In a nutshell, the company is exploring ways it can use digital technology to modernize the entire pipeline, reimagining everything from product design to customer outreach by blending the physical and virtual worlds. “As such, it was very important for us to build that bridge between the physical and the virtual Fortnite experiences,” says Bellali.
Image courtesy of Timberland
To merge the Fortnite experience with the real-world event, eight physical prototypes created during the physical, in-person CONSTRUCT workshop were scanned and placed against backdrops inspired by the Fortnite biomes using Twinmotion and Quixel Megascans.

Fans who attended the physical event at the OREFICI11 store in Milan were able to view an AR version of each boot by scanning a QR code. “It's really a matter of going back and forth between the physical and the virtual and creating those strong ties between the two worlds,” says Bellali.

The AR component of the experience was powered by the Sketchfab platform, part of the Epic Games ecosystem of technology that enables you to distribute 3D and AR experiences. “What's great about Sketchfab is that it makes 3D content accessible to anyone in a browser or a mobile device using QR codes and AR,” says Bellali.

For brands interested in capitalizing on the opportunities of the metaverse, this is an eye-opening example of how they can leverage the full suite of Epic tools and libraries including Unreal Engine, Twinmotion, Quixel Megascans, and Sketchfab to plan out their entire story from beginning to end—from R&D, prototyping, and design, all the way through to production and promotion, unlocking new ways to connect with customers.

Brands in the metaverse 

The metaverse and real-time technology could hold the key to easing some of the pressures the fashion industry has been facing for some time.

Real-time 3D technology can help streamline design, manufacturing, and merchandising processes, with the goal of reducing physical samples, increasing sustainability, and decreasing returns—as well as shifting to on-demand production over time.

With consumers set to spend more and more time in virtual worlds and experiences, it makes sense that brands should have a presence in those places, too.

Timberland’s Chief Marketing Officer Drieke Leenknegt says this last point has particular resonance for the company. “The consumer today doesn’t draw a distinction between physical or virtual platforms,” she explains. “They live in the physical world.
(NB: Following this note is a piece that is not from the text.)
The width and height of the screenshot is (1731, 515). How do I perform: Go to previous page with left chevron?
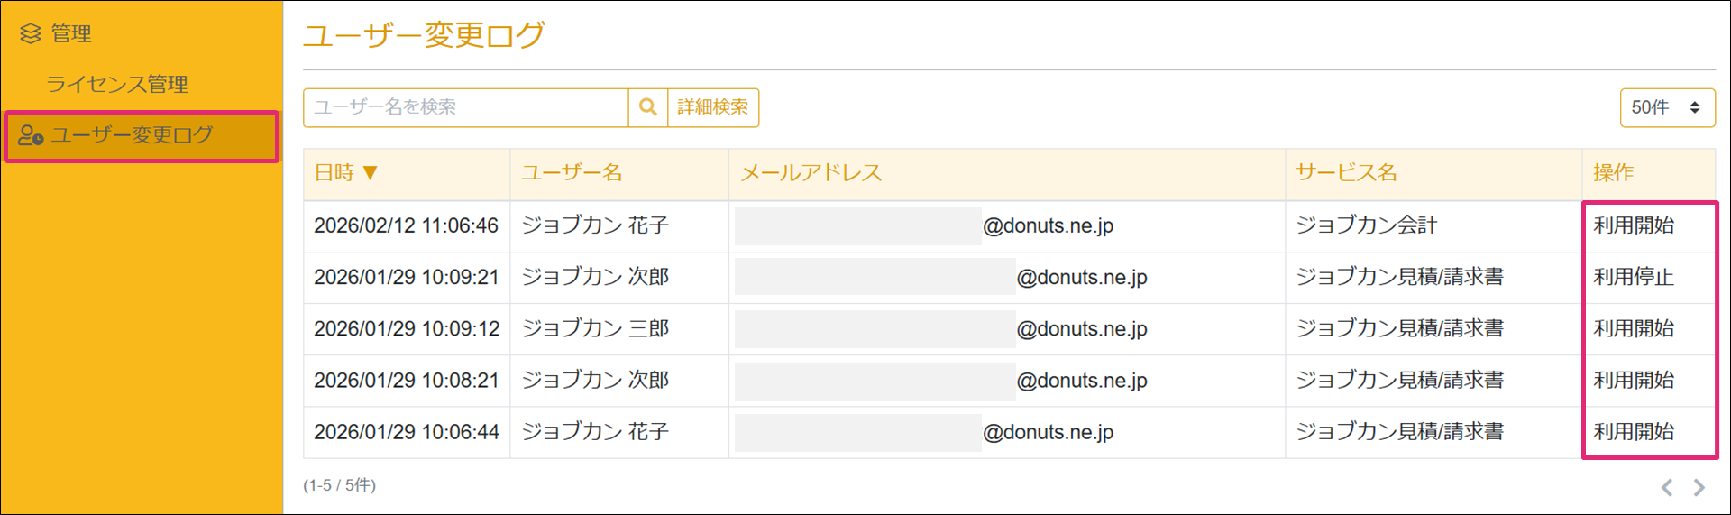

They live on social platforms and in the metaverse. And for them, it's one journey. So for brands like Timberland, if we want to engage with our consumers, we need to go where they are and be present with them in that entire journey.”

With this blurring of the lines between physical and digital worlds, Leenknegt predicts that consumers' first experience with a product will often be in the digital world—and that this will then lead to sales in the real world.
“Consumers today and in the next decade will adopt us first in the metaverse and then say, ‘oh my god, I want this product also for my physical life’,” she says. “So for us brands, it's non-negotiable that we test and learn in these places where our consumers are.”
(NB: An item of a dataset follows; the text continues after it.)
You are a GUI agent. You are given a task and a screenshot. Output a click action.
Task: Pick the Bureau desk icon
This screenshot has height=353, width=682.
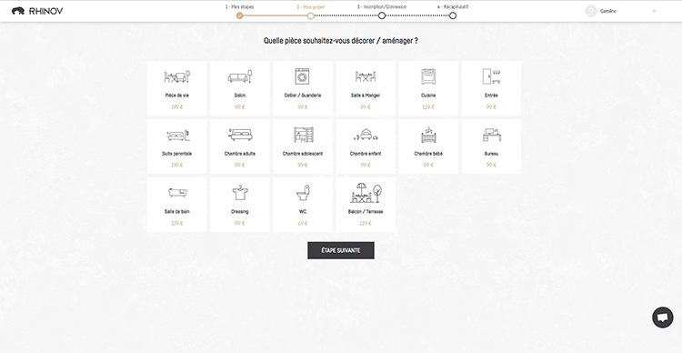(x=491, y=135)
In 10 or 20 years’ time, there will be little distinction between real-world fashion and digital fashion. Consumers will purchase physical and digital items equally, to showcase their sense of identity as they see fit in the physical and virtual worlds alike.

Timberland’s hybrid digital-physical CONSTRUCT: 10061 event is a bellwether of things to come in the industry—and apparel and footwear brands should sit up and take note.
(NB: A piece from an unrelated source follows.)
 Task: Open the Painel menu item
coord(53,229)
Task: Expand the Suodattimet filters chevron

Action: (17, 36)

3D technology for fashion in virtual worlds

By harnessing the power of 3D tools, Timberland has unlocked the door to the metaverse. Virtual designs can reach consumers in gaming worlds and also be reused for physical and virtual sales leading to more innovative ways consumers can interact with products whether online, in-store, or via extended reality (XR) experiences.

“The future of digital fashion is so exciting,” says Leenknegt. “And we haven't even started, as brands, to answer the needs that consumers have from a digital skins perspective. It is super exciting to start exploring where we can go with that.”